Adriana Mendiola is the designer of ring girl outfits that continuously steal the show. This weekend, she’s outfitting the models for Jake Paul versus Anthony Joshua on Netflix. She’s also dressing Carla Jade for her Misfits title fight. Before that, she made the notorious outfits for Sydney Thomas and Lexi Williams at the Paul versus Mike Tyson event – and they went viral. The work has turned her into someone boxing promoters can’t ignore.

The Designer Behind the Ring Girls: Inside Adriana Mendiola’s Fashion Vision
She grew up watching her family work. “I’m originally from Salina, Kansas, and come from a family of women—my mother, sister, and relatives—who are seamstresses and designers. Watching them create taught me resilience, discipline, and pride in craftsmanship,” she explained, starting designing at merely seven years old.
“I began creating designs at around 7 years old. Fashion became my way of leading and expressing myself. That foundation, combined with my experience as a technical designer for major activewear and lingerie brands, has given me a deep understanding of construction and impeccable fit… My love of performance-driven fashion, paired with training in boxing and Muay Thai with my brother, pushed me to carve my own lane and develop a signature that is bold, feminine, and unmistakable.
Adriana Mendiola: The Designer Changing Boxing’s Visual Game
Mendiola worked as a technical designer for major activewear and lingerie brands. That experience taught her fit and construction in ways most fashion designers never learn. But she wanted something different. “I design for presence—pieces that command a room, amplify confidence, and hold their own on the world’s biggest stages,” she explained.




The ring girl work clicked because it aligned with how she thinks. She trained in boxing and Muay Thai with her brother. She knows what athletes need. The designs work from all angles on camera in front of millions. They move. They breathe. They don’t fall apart.


When Sydney Thomas and Lexi Williams walked ringside, the internet noticed. Their outfits trended. People talked about the clothes more than some of the actual fights. That feedback matters to her. “It’s incredibly affirming, surreal and humbling. The ring is one of the most visible stages in the world, and knowing my designs consistently become part of the conversation means everything,” she said. “I design with impact in mind—silhouettes that are strong, sexy, and unforgettable—so seeing the looks trend globally and continue to be referenced tells me the work is landing exactly where it’s meant to. It motivates me to keep pushing the visual standard higher.”




The black and red palette from the Tyson fight wasn’t random. “Inspired by Netflix’s visual language, the black and red palette for the Paul–Tyson fight was chosen for its intensity and power. The color combo is high-impact and amplifies the crowd’s energy,” she explained.

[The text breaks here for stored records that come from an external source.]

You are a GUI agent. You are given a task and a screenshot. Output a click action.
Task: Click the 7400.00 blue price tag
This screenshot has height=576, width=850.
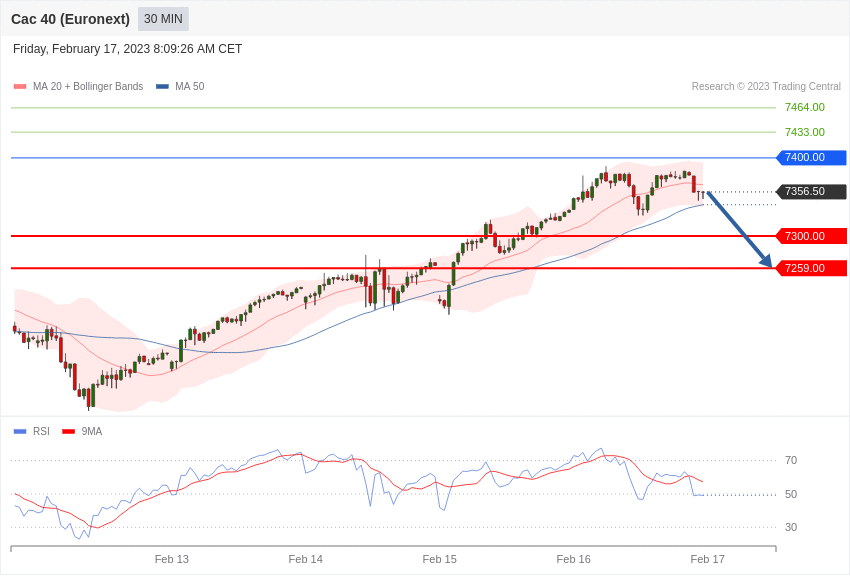point(811,158)
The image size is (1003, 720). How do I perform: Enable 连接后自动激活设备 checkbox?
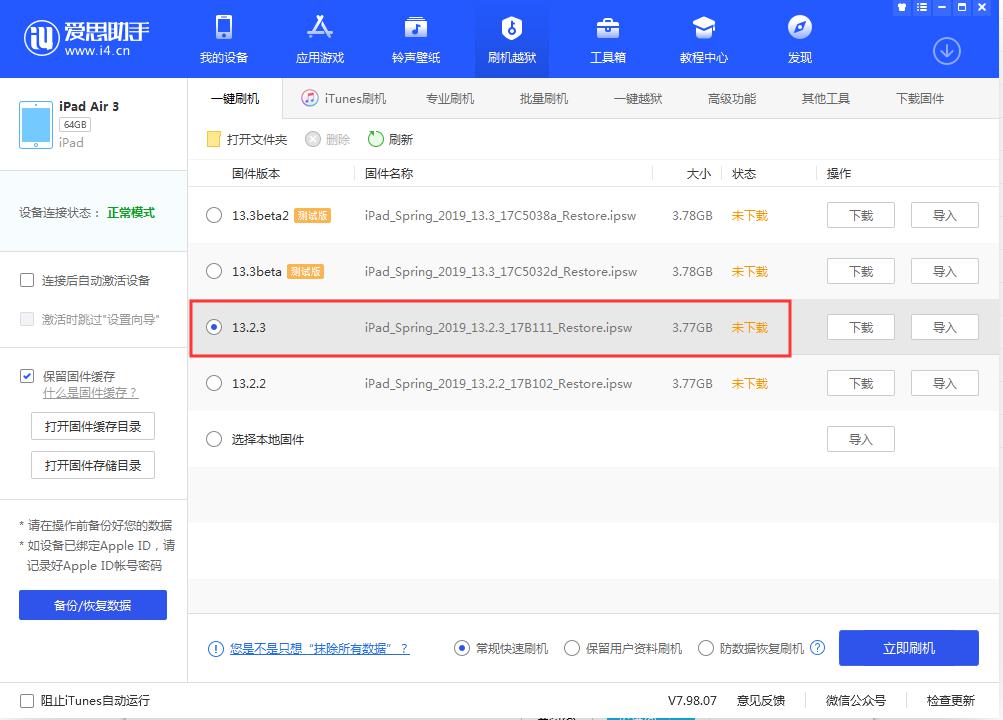pos(27,280)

For this weekend’s Misfits event, Mendiola took Carla Jade’s fight kit in a different direction. “For Saturday’s Misfits fight, Carla Jade’s kit and ring girl uniform were inspired by her gloves and femme color palette. I wanted to create something that truly lived up to her title, ‘Queen of Misfits’—elevated with rhinestone embellishments and custom embroidery, while remaining fully functional, with elements of performance-driven activewear.”
She’s also worked beyond the ring. She dressed dancers for Summer Walker‘s tour. “I collaborated closely with her stylist. I created the men’s dancers’ silver looks, one of the women’s pink chrome dancers looks, and hand placed thousands of rhinestones on Summer’s final tour look with the help of my team. Seeing everything come together on stage was really rewarding. It felt true to her world,” she said.
Mendiola’s philosophy remains simple: “My overall design aesthetic is sharp, feminine and unapologetically commanding.”